Among the records below, the line containing "Where should I click to: Select" marks the start. Output it and all lines after it exactly.

-- MATERIALS PROVIDED follows --

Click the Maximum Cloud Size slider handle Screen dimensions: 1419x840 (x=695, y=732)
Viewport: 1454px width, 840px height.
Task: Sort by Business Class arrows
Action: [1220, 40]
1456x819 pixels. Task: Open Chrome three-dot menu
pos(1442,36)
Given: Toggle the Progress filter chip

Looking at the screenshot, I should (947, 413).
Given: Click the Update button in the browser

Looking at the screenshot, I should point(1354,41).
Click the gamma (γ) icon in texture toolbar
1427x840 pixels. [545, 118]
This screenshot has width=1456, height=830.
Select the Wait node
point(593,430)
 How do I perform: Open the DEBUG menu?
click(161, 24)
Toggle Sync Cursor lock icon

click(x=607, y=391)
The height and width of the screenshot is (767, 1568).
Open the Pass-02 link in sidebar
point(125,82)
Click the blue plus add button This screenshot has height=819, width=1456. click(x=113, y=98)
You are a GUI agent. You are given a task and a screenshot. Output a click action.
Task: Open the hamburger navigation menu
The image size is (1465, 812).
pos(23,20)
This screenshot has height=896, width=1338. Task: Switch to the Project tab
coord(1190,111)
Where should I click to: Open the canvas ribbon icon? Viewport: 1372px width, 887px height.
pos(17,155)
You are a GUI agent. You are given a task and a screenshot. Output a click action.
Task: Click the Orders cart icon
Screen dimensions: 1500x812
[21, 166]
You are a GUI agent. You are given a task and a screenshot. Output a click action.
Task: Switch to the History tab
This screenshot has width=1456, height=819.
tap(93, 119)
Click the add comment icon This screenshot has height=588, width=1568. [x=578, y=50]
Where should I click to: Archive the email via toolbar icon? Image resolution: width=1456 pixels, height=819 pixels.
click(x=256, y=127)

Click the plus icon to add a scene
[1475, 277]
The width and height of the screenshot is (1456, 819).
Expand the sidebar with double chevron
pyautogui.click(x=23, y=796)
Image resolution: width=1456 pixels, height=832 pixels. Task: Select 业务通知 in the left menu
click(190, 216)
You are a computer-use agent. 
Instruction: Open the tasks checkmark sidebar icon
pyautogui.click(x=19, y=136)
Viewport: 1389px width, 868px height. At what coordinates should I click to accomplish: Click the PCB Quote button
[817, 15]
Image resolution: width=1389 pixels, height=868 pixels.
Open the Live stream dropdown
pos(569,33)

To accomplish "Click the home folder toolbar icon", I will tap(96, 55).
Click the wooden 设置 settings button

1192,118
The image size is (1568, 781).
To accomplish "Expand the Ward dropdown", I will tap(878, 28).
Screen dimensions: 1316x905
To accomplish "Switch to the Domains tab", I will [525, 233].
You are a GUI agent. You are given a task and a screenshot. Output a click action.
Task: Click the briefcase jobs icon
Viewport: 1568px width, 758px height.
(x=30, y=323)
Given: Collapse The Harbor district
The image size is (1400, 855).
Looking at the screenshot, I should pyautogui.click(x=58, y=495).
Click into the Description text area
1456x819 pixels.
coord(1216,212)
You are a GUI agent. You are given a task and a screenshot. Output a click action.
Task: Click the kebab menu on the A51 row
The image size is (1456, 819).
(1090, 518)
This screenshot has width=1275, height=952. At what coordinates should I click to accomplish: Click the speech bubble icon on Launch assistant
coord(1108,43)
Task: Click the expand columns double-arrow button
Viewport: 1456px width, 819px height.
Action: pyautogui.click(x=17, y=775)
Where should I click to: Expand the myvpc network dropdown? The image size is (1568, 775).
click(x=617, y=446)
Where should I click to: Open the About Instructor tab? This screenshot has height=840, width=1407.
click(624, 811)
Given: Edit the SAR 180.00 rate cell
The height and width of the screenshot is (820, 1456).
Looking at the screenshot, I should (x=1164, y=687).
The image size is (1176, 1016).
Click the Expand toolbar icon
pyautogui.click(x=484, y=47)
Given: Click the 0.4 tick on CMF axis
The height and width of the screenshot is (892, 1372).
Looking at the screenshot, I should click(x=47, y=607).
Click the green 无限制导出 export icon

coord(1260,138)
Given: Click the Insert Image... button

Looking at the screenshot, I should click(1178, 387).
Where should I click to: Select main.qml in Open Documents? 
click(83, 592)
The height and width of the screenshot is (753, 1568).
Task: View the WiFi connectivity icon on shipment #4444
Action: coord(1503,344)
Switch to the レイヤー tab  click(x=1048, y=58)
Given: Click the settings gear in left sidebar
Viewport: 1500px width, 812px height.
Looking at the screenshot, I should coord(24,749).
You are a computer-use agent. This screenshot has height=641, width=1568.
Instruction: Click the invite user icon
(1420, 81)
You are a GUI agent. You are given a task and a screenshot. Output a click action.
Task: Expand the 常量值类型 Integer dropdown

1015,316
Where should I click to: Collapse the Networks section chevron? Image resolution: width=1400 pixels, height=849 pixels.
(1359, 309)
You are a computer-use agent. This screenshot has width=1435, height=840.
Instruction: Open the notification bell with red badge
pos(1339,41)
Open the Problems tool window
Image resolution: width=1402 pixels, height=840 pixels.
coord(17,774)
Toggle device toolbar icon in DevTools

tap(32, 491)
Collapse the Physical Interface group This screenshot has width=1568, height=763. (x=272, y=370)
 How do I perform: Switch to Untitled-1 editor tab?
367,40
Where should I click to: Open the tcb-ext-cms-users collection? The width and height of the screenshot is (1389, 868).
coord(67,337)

-- MATERIALS PROVIDED concluded --

_ANSWER SECTION_
Where should I click to: Select main.qml in Open Documents? 
click(83, 592)
The height and width of the screenshot is (753, 1568).
Task: View the WiFi connectivity icon on shipment #4444
Action: coord(1503,344)
Switch to the レイヤー tab  click(x=1048, y=58)
Given: Click the settings gear in left sidebar
Viewport: 1500px width, 812px height.
Looking at the screenshot, I should coord(24,749).
You are a computer-use agent. This screenshot has height=641, width=1568.
Instruction: Click the invite user icon
(1420, 81)
You are a GUI agent. You are given a task and a screenshot. Output a click action.
Task: Expand the 常量值类型 Integer dropdown

1015,316
Where should I click to: Collapse the Networks section chevron? Image resolution: width=1400 pixels, height=849 pixels.
(1359, 309)
You are a computer-use agent. This screenshot has width=1435, height=840.
Instruction: Open the notification bell with red badge
pos(1339,41)
Open the Problems tool window
Image resolution: width=1402 pixels, height=840 pixels.
coord(17,774)
Toggle device toolbar icon in DevTools

tap(32, 491)
Collapse the Physical Interface group This screenshot has width=1568, height=763. (x=272, y=370)
 How do I perform: Switch to Untitled-1 editor tab?
367,40
Where should I click to: Open the tcb-ext-cms-users collection? The width and height of the screenshot is (1389, 868).
coord(67,337)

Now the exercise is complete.